Not to be grim, but if the pandemic spreads more you may have to set up a workspace in your home you can work comfortably from for extended periods of time. So depending on your living space, make arrangements that give you separation between work and rest. Buy a desk, if you can dedicate a room to it, if not, then a corner will do. Make sure to only use this space when you are working focused. Trust me you will enjoy working from it for years once you dedicate some effort.
I realize not everyone approaches work this way. But I have found that taking me to-do list out of my head and on paper gives me several benefits. The biggest one is peace of mind - I used to constantly remind myself that there is something I need to get done.

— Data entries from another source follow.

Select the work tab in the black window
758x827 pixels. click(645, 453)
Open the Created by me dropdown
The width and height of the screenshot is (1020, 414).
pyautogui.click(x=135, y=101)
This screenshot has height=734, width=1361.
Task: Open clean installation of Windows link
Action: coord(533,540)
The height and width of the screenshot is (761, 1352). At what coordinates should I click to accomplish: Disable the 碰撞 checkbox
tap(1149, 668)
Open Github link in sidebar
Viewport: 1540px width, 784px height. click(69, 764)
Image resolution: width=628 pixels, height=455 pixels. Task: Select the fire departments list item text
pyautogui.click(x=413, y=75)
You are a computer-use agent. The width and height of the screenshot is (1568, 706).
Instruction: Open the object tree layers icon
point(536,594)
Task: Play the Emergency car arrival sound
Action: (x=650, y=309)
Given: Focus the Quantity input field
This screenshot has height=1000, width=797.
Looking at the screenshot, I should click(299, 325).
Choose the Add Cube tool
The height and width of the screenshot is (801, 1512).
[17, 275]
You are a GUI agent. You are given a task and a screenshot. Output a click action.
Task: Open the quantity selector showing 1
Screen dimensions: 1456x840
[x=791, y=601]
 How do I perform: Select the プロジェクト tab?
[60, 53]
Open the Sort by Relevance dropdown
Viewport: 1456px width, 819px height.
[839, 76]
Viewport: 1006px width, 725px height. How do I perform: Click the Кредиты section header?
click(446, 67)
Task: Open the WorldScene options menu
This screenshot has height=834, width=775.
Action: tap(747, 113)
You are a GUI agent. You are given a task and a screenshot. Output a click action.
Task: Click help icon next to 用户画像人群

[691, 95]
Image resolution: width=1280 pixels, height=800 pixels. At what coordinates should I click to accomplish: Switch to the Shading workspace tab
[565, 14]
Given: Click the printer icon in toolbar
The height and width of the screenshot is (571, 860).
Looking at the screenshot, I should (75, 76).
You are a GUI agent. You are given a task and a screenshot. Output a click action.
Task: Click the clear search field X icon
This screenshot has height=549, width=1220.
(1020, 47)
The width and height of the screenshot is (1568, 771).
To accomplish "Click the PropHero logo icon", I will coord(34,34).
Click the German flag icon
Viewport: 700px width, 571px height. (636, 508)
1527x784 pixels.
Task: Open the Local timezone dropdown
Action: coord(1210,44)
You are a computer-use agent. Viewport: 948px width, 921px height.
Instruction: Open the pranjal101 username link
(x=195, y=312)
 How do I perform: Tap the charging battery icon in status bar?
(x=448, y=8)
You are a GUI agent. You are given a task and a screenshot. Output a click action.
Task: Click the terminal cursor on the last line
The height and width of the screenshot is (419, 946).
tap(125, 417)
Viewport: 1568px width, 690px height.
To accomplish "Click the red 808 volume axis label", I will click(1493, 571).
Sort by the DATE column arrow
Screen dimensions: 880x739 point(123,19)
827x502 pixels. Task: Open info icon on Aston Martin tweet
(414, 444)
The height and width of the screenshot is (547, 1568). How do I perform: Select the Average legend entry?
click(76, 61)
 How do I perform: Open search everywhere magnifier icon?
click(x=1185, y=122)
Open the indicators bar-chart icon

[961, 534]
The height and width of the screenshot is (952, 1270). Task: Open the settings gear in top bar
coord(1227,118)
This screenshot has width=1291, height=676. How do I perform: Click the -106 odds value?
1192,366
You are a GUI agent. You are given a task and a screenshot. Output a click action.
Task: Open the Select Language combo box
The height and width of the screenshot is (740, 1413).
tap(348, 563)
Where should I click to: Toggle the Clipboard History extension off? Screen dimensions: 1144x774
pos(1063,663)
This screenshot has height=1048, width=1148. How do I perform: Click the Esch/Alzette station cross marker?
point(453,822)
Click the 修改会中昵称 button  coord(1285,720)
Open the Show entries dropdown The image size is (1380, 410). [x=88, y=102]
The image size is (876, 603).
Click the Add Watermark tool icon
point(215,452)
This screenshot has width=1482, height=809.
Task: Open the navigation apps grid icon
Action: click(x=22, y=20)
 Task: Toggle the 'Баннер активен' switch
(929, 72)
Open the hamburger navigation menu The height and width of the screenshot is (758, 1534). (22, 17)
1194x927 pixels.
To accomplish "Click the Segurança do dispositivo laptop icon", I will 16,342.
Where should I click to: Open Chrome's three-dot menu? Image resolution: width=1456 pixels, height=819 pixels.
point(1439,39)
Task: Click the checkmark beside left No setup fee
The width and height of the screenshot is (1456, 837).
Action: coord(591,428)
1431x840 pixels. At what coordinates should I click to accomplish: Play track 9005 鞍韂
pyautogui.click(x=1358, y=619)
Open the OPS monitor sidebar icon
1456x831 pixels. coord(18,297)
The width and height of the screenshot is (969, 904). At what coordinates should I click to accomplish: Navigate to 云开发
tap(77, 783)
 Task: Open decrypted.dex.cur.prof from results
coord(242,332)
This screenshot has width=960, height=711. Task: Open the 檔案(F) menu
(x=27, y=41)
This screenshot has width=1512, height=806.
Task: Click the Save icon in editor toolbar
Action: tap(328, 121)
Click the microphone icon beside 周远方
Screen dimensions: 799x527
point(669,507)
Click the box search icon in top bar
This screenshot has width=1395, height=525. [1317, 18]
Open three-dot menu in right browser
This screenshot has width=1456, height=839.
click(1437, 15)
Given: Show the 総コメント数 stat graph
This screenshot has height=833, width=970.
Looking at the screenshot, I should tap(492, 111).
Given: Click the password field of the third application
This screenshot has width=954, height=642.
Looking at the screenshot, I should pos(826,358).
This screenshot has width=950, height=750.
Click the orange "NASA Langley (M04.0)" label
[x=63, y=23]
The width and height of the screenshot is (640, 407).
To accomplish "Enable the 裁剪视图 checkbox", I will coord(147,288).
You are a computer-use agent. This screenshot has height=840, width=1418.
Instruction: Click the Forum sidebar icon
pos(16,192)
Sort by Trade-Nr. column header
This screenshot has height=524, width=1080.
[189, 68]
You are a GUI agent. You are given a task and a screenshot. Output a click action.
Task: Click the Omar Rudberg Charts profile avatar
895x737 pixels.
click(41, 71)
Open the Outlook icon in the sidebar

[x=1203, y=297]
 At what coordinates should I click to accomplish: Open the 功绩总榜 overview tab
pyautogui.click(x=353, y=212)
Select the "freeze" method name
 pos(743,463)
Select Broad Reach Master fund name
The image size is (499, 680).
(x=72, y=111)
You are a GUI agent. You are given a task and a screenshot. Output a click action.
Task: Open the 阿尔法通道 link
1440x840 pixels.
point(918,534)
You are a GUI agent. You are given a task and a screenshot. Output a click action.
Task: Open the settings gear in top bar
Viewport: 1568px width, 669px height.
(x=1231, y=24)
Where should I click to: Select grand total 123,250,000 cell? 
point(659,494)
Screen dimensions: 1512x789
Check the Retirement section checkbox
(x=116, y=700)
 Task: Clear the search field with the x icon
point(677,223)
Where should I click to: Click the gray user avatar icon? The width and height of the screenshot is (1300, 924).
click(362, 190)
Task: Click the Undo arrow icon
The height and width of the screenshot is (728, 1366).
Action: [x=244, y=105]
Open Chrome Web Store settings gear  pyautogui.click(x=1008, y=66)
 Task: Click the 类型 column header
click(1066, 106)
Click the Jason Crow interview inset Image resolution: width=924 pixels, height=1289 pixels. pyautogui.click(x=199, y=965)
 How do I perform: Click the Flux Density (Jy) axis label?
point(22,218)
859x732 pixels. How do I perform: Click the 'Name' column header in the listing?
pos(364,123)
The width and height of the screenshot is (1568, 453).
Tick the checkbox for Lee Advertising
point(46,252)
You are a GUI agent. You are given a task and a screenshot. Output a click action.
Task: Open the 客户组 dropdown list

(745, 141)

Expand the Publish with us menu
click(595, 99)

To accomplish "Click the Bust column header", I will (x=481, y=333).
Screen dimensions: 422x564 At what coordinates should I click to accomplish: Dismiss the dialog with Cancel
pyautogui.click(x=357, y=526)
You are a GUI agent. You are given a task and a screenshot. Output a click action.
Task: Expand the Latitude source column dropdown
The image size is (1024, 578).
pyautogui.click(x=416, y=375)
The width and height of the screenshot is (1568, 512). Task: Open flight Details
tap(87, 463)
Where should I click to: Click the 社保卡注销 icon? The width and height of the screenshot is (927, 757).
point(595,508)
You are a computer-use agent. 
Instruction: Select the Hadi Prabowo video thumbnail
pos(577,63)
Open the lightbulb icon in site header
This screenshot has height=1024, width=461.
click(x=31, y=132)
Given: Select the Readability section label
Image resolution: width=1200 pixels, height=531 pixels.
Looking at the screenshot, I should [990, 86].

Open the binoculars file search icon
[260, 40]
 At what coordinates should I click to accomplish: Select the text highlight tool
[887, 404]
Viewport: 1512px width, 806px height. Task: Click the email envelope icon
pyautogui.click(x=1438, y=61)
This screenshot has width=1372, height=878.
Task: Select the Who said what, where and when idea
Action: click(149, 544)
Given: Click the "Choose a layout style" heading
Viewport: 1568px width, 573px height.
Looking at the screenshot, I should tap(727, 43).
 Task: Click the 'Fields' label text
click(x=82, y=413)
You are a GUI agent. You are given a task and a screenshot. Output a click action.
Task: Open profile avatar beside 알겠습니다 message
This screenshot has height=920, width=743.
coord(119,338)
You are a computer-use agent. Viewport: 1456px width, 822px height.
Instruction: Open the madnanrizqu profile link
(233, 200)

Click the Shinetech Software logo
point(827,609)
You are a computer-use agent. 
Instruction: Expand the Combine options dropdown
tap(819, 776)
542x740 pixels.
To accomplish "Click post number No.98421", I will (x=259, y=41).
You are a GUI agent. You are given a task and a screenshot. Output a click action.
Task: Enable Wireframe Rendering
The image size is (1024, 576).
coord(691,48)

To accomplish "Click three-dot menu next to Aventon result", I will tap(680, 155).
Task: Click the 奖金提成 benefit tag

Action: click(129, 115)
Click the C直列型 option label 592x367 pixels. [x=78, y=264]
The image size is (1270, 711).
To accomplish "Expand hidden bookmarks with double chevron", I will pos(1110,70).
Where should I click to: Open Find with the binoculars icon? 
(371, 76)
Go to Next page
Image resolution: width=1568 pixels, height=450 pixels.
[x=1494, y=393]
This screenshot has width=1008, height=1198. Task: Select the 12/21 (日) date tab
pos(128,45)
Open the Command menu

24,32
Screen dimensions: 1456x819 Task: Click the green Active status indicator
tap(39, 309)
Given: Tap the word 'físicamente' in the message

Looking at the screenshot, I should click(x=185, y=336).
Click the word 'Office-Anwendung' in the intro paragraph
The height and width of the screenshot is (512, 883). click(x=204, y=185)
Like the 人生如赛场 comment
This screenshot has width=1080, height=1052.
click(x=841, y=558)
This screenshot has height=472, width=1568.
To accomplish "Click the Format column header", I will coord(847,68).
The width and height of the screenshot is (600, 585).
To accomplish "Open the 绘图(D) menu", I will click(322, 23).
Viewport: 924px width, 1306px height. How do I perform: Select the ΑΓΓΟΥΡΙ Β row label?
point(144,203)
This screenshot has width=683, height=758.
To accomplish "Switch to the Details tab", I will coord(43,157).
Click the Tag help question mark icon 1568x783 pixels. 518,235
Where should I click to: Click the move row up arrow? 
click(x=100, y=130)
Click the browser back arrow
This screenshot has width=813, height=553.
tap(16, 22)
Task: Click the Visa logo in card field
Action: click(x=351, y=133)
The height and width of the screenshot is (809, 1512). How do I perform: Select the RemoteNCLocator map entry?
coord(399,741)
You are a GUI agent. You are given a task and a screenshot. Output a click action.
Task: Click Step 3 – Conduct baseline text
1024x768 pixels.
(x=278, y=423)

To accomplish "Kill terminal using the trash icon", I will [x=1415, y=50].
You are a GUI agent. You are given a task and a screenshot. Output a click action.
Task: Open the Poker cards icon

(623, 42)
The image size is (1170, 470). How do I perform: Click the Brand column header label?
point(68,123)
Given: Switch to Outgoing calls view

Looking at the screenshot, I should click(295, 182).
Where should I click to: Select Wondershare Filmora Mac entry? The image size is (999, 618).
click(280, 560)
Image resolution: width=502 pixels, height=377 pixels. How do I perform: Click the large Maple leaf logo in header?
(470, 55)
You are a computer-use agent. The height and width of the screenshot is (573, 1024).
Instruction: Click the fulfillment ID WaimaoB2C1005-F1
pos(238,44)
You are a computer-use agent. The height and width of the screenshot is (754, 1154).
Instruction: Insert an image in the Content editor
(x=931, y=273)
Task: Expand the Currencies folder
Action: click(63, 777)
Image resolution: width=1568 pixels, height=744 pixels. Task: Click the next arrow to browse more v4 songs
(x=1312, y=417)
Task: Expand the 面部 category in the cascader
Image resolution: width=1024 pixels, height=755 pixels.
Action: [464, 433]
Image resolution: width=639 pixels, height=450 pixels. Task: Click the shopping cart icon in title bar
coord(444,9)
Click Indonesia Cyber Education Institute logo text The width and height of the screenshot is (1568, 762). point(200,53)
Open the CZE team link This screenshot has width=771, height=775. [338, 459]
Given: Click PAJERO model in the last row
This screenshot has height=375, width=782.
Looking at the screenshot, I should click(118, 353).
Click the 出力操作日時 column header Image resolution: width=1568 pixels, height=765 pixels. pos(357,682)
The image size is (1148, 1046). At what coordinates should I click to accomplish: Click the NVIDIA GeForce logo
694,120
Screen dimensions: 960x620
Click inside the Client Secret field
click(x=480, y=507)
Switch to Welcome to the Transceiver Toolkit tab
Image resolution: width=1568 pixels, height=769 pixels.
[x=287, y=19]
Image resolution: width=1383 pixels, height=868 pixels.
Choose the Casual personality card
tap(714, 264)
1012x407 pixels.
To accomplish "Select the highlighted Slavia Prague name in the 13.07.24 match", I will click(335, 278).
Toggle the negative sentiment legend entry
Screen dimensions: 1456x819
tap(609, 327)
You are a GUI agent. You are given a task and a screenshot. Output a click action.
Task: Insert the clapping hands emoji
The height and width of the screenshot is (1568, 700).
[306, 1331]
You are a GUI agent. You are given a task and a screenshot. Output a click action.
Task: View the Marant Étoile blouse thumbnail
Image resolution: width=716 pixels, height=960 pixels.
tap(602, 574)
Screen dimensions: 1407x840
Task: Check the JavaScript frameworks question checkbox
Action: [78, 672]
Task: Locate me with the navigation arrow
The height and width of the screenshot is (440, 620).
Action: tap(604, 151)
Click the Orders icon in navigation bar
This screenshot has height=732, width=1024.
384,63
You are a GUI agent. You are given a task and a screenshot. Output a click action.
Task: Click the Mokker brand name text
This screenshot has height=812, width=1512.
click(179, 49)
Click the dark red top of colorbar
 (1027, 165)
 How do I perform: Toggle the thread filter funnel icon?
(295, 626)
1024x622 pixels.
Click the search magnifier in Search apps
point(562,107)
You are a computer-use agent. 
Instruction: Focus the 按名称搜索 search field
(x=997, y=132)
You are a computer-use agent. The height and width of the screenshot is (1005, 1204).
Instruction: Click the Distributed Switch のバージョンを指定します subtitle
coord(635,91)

Ironically, at the same time, I would constantly forget something important. Now I have a weekly to-do list that always has more room to add in tasks as the weak goes. I also have a daily to-do list that allows me to distribute my workload evenly throughout the week. This is true both for working from home and at the office but I believe it is a great way to limit distractions in any case.
All of my tips are based on my work’s requirements and my personal preferences - this is what I found that works best for me. Try some of them as a base and then customize them to fit your own work. And your own preferences. Some people, for example, prefer to work on the couch rather than a dedicated desk. Others prefer digital organizers and lists to the old fashioned planning journal.
Experiment, optimize and stick to practices that work for your process and extract the best results. I hope this was helpful! If you have any other suggestions on how to crush your workload while being quarantined at home share them in the discussion for everyone to see!